As alternatives gain market share, palm oil prices will be pressured by a slowing demand.
Prices are expected to fall as palm oil production recovers and imports drop due to price-sensitive consumers. This will reduce the advantage of tropical oil over its rivals even though top producer Indonesia increases biodiesel production.
Benchmark palm futures have lost market share due to the shift of top importers such as India to cheaper alternatives like soybean and sunflower oil.
In recent months, palm oil has traded at a premium to other oils due to the disruptions in supply from top producers Indonesian and Malaysia caused by flooding.
Analysts and industry officials said that palm oil inventories may start to rise in the next few months, as demand falls. This was revealed at a recent conference held in Kuala Lumpur.
Thomas Mielke is the executive director at Hamburg-based Oil World. He said: "I expect stocks to continue rising if demand does not pick up at these price levels."
DEMAND DESTRUCTIONS & HIGHER EXPENDITURE
Mielke stated that the increased palm oil prices are causing buyers to switch from palm oil to soybean oil, which could result in a stock-up when production picks up.
Sanjeev Athana, President of the Solvent Extractors' Association of India, stated that India's palm-oil imports could drop to 7.5 millions metric tons in the 2024/25 market year, which ends in October 2025, the lowest level in five years.
The downward production trend in Indonesia has ended; the recovery period has already started.

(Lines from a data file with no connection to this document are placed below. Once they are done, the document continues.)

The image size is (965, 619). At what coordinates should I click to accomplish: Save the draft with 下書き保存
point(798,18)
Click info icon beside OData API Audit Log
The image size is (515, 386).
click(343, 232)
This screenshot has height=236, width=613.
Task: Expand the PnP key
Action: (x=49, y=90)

Dorab Mistry, an analyst, said that he expects a significant increase in production after Ramadan.
Mistry stated that the production recovery and reduced demand could lead to lower prices. Palm oil is likely to trade between 3,600 and 4,100 Ringgit ($814.5 to $927.6) a metric ton in April and November.
The premium for palm oil over soy is already decreasing. This week it was sold in India at a $50 premium per metric tonne, compared to more than $100 one month earlier.
Analysts said that Indonesia's crude oil production will likely rise to 50 millions metric tonnes in 2025, from 48.16million metric tonnes a year earlier, and Malaysia's output may rise slightly to 19.5million metric tonnes.
Fadhil hasan, of the Indonesian Palm Oil Association, stated that despite higher production, Indonesian palm oil exports in 2025 are likely to fall 7.3% compared to a year earlier to 27,35 million metric tonnes as Jakarta increases biodiesel production.
Indonesia is expecting its B40 Biodiesel Programme, which aims to reduce its dependence on diesel fuel imported from abroad, will be fully implemented next month, after initial delays.
Fadhil stated that Indonesian palm oil usage for biodiesel in 2025 is expected to increase from 11,44 million metric tons last year.